Depois do episódio da praça do Pacaembu, com a moral alquebrada,
às 2h do dia seguinte cheguei ao piquete do "Estado de S.Paulo".
Nem bem tinha chegado, apareceu a Veraneio do Dops e dois colegas saíram aos berros. "Companheiros, temos ficha na polícia,
quem de vocês pode se apresentar
como responsável pelo nosso carro?" Quem se apresentou? O "laranja" aqui, sem ter a mínima
idéia do crime que o carro tinha
cometido.
O investigador do Dops era o
agente Lalau, que eu passara azucrinando duas noites antes, no piquete da Folha. Seus olhos brilharam quando me viu. Fui detido e
levado para a delegacia no banco
de trás, ao lado do motorista de
um carro da Folha.
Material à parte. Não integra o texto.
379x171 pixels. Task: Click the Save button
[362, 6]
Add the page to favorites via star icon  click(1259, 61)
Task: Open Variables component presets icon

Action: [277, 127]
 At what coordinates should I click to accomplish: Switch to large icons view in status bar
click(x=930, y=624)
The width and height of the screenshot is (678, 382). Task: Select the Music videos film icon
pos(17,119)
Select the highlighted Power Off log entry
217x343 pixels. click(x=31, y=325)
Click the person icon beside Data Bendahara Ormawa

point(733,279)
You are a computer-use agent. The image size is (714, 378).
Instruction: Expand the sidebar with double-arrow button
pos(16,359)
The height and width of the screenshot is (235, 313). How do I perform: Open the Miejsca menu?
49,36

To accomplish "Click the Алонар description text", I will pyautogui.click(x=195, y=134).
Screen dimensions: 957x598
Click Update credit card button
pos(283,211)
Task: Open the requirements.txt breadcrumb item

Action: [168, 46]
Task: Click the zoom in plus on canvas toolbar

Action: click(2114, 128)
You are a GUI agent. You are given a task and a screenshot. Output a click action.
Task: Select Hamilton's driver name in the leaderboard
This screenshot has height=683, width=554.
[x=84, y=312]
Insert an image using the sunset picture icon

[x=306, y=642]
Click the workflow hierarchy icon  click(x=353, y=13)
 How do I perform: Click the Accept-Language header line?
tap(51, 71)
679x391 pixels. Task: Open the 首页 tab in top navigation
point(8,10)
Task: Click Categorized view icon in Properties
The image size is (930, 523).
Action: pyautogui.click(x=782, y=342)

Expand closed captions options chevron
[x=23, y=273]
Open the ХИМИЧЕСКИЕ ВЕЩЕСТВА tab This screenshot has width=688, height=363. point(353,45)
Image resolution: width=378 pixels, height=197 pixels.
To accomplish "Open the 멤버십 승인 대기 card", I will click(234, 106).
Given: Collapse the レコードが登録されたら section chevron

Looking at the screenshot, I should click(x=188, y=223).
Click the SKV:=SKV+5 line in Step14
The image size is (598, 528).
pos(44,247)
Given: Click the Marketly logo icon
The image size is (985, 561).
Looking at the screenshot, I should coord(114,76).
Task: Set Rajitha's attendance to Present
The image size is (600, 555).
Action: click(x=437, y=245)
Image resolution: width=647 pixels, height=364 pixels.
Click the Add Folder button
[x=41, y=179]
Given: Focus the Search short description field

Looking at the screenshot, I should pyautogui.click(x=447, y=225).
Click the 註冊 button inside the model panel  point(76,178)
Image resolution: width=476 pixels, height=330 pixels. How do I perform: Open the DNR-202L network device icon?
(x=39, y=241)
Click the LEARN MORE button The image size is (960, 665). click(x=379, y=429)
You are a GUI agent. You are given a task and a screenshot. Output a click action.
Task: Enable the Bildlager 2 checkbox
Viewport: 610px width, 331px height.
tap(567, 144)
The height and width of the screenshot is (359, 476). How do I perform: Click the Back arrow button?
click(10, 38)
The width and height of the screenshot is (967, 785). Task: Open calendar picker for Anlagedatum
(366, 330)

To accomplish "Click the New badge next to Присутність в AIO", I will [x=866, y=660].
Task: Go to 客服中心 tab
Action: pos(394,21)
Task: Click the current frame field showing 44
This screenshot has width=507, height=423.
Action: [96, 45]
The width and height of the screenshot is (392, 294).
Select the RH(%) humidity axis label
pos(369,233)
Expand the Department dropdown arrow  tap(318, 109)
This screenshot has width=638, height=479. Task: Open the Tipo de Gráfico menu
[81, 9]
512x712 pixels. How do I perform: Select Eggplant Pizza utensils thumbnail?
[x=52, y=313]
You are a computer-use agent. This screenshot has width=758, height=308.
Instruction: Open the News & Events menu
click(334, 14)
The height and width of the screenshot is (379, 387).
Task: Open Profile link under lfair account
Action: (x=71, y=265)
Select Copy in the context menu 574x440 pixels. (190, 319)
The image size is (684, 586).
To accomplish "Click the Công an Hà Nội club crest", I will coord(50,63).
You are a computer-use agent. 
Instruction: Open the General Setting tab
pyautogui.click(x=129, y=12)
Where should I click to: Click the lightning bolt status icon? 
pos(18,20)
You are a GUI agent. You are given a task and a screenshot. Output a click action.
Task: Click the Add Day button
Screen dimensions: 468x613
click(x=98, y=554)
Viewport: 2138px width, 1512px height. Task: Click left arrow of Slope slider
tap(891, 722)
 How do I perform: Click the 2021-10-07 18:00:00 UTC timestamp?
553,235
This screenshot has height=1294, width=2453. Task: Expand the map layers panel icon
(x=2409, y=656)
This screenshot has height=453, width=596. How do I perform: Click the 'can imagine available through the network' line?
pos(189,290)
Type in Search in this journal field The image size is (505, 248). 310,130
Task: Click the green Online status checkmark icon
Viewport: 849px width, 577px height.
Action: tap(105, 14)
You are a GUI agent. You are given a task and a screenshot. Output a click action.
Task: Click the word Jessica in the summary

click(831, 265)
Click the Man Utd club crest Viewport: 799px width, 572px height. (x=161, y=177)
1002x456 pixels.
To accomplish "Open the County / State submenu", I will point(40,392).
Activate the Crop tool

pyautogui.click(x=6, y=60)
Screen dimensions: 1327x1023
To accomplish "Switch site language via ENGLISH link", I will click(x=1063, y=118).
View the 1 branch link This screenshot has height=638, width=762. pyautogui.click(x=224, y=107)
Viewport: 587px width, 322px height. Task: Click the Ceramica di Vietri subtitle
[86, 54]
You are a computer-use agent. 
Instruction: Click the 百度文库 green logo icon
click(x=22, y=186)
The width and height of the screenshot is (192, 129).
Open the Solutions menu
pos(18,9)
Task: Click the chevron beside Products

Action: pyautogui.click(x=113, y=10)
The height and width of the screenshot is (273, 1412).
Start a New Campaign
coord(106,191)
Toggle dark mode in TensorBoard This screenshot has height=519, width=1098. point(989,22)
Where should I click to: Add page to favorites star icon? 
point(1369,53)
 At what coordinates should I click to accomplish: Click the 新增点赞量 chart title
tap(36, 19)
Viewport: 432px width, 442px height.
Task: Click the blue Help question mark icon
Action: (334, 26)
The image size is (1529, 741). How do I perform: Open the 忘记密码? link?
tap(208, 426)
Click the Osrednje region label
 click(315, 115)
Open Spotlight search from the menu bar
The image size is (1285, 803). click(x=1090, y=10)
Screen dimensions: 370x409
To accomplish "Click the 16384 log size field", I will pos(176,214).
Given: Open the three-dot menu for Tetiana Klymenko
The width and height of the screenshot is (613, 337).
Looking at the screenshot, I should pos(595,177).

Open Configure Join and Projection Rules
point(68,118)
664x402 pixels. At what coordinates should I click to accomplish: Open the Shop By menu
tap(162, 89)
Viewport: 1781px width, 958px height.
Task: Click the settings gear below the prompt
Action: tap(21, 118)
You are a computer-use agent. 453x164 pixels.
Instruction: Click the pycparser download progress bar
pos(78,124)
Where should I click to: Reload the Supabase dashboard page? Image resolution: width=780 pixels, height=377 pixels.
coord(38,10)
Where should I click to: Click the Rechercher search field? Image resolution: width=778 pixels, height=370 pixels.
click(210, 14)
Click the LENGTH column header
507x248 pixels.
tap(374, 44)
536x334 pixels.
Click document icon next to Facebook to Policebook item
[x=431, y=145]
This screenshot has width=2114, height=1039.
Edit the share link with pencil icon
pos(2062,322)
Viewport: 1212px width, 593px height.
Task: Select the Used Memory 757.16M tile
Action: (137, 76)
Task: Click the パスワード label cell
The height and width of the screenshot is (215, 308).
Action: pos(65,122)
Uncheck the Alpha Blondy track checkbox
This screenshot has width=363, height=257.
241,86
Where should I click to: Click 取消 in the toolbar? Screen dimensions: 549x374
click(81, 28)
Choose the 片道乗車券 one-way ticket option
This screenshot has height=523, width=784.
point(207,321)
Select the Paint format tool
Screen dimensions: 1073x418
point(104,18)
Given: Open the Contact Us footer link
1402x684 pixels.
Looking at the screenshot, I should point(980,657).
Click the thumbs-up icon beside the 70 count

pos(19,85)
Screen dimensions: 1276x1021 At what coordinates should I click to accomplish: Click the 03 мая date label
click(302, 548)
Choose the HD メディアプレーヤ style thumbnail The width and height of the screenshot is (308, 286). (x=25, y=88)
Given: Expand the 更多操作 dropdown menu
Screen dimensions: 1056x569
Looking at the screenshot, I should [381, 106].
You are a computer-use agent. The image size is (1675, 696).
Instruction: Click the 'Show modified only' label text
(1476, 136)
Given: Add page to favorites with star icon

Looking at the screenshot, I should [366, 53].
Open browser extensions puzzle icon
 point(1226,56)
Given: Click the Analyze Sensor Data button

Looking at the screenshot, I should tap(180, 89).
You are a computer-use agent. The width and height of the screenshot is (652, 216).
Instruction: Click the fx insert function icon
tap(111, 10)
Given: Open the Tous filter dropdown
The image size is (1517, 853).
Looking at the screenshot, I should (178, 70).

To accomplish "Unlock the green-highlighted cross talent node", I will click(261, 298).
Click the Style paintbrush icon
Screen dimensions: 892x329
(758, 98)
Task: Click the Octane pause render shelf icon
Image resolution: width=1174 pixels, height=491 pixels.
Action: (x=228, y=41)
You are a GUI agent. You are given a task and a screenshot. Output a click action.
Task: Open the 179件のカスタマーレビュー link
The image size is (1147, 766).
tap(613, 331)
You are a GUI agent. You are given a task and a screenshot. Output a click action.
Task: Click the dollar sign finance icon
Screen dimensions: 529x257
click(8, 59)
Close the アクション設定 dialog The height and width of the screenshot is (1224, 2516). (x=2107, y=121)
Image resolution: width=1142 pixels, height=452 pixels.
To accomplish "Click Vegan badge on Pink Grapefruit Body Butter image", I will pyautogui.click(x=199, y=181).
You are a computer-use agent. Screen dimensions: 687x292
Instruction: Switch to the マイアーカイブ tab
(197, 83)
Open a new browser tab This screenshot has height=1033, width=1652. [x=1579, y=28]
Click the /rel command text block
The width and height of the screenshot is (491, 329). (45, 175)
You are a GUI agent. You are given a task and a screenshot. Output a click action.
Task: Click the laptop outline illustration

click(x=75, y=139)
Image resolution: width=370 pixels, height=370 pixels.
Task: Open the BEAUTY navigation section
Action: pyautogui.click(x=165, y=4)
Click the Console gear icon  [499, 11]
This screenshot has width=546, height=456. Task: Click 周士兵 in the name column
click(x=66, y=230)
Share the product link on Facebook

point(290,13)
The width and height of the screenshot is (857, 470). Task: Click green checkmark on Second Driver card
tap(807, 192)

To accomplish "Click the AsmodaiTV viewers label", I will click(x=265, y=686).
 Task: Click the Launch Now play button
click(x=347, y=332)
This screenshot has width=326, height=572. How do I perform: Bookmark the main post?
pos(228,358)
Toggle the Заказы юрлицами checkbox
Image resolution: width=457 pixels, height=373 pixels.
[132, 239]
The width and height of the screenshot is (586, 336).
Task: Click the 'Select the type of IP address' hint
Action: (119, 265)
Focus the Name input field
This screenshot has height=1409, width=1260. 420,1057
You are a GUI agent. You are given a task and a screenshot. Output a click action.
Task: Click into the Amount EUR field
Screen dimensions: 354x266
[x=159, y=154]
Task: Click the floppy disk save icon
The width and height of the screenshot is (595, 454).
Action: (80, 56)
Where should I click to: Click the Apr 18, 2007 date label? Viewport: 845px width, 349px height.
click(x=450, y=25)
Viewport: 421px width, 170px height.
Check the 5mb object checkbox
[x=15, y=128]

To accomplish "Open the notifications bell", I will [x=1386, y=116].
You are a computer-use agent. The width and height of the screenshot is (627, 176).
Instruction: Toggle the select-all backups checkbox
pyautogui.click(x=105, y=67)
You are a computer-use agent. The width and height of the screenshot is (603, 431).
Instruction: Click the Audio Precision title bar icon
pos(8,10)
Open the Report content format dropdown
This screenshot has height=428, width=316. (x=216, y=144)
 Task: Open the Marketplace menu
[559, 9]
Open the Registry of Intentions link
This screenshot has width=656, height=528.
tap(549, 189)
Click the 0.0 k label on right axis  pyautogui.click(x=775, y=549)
O Lalau, no rádio do carro, dizia: "Atenção, chegando com o "laranja" na delegacia de Santo Amaro".
Prestei depoimento rápido e fui
informado que seria levado para o
Dops. Eram oito da matina. Pedi
para avisar minha mulher. Um investigador me acompanhou. Liguei e, em oito anos de namoro,
quatro de casamento, pela primeira vez ela me cobriu de palavrões e
desligou o telefone. Ao lado, o investigador corpulento foi solidário:
"Olha aqui, rapaz, te vi no piquete
da Folha e você era um dos poucos
educados. Vou quebrar o seu galho". Pegou o telefone e comunicou: "Minha senhora, aqui é uma
autoridade policial. Faça o favor
de ouvir o seu marido". Agradeci a
sua ajuda e tentei demovê-la da
idéia de ir ao Dops. Em vão.
Ela foi, bateu na porta, o carcereiro abriu. Ela se apresentou como minha mulher. O carcereiro:
"Tem algum político ou padre aí?
Não? Então pode entrar". Os "políticos" e "padres" eram o senador
Franco Montoro, dom Paulo Evaristo Arns, Eduardo Suplicy e outros reforços convocados pelo sindicato. E o porteiro era mais poderoso.
Primeiro, me levaram para tomar café com o motorista da Folha
e só aí soube da história. Solidário
com a greve, ele havia combinado
com dois jornalistas simular um
assalto ao caminhão dele. No meio
da transferência dos jornais para o
carro apareceu um vigia noturno e
deu o alarme. Ele não teve jeito senão dar a descrição do carro para
a polícia. Mas mudou a descrição
do jornalista. "Ele tem barba ruiva, mas falei para a polícia que a
barba era preta", disse-me. Agradeci à solidariedade para com nossa causa e apontei para a minha
cara. Ele entendeu e pediu desculpas: minha barba era preta.
Às 10h, começou o interrogatório. Quanto tempo de profissão?
Oito anos. "Como foi seu dia ontem?" "Às 11h fui até o sindicato."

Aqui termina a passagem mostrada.